### Task requirements
Using the listing below, copy exactly each line from the one that has "At what coordinates" through the one that has "This screenshot has height=674, width=599."; omit the pictures.

### Data extracts
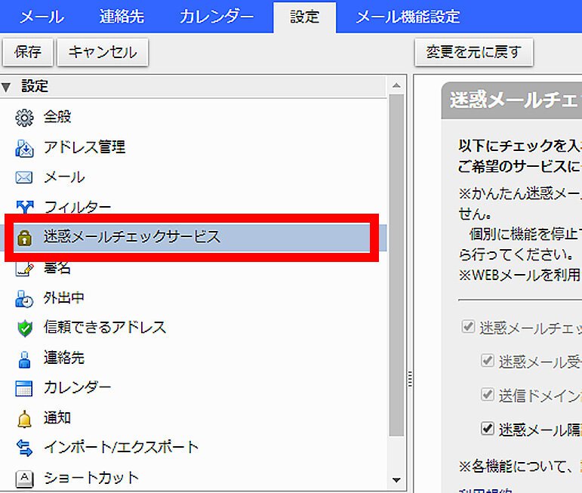
Task: Toggle the 迷惑メール受 checkbox
Action: point(488,361)
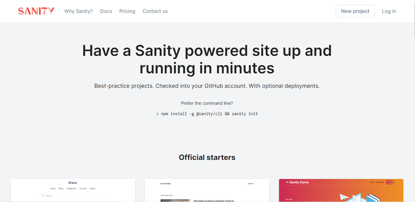Start a New project

click(x=355, y=11)
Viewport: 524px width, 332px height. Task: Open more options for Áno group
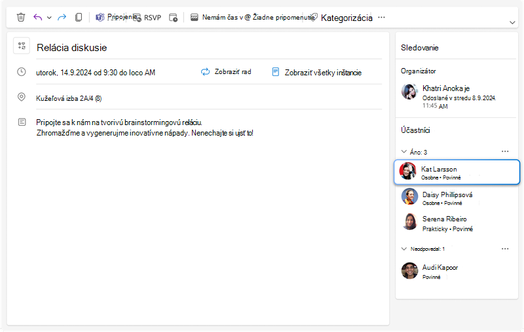(505, 152)
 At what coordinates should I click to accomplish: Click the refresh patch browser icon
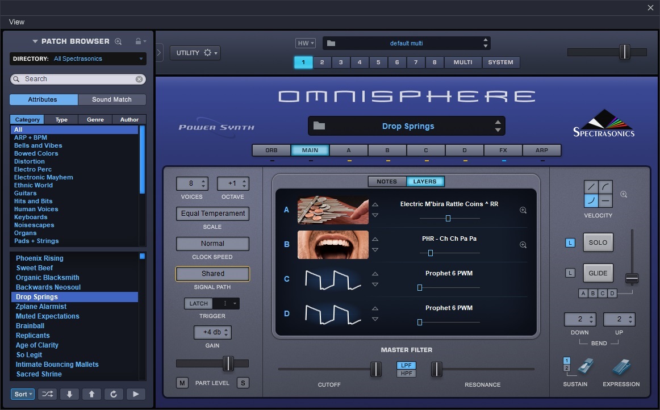[114, 394]
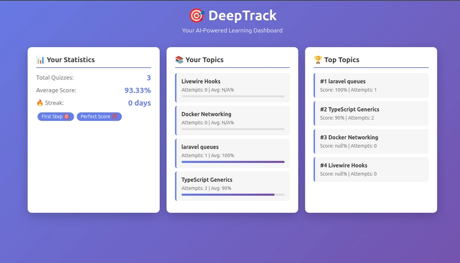Open the #3 Docker Networking ranking entry

pos(371,141)
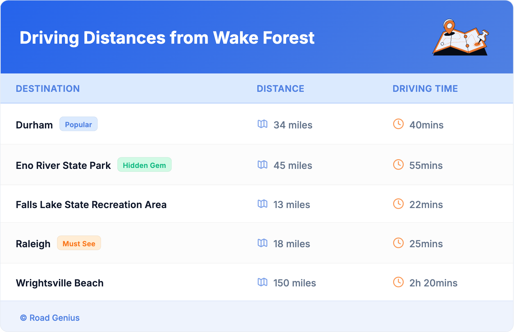Select the Falls Lake State Recreation Area row
Image resolution: width=514 pixels, height=332 pixels.
(x=91, y=205)
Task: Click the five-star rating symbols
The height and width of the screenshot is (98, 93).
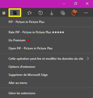Action: click(x=58, y=32)
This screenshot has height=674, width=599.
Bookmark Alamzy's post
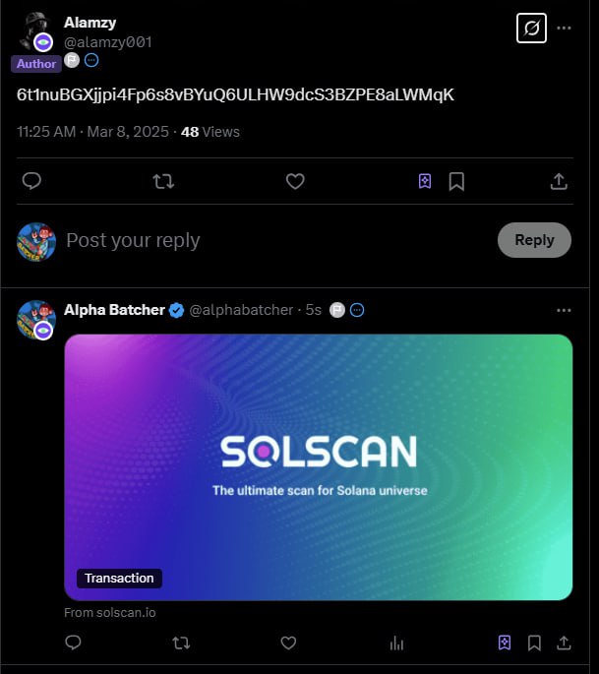point(456,181)

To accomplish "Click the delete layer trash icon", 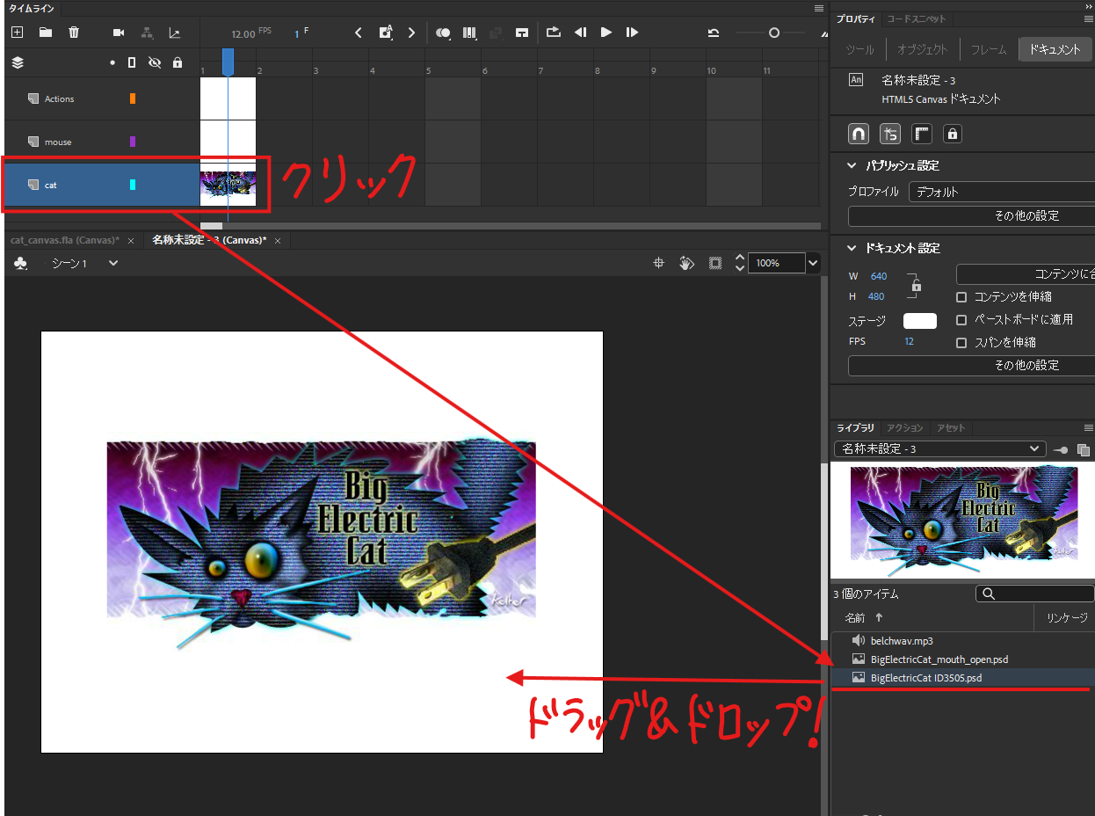I will coord(74,33).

### Answer to this exercise
 At what coordinates should I click to accomplish: Click the refresh patch browser icon
[114, 394]
Open the #3 Docker Networking ranking entry

pos(371,141)
Select the Falls Lake State Recreation Area row
Image resolution: width=514 pixels, height=332 pixels.
(x=91, y=205)
Task: Click the five-star rating symbols
The height and width of the screenshot is (98, 93).
Action: click(x=58, y=32)
This screenshot has height=674, width=599.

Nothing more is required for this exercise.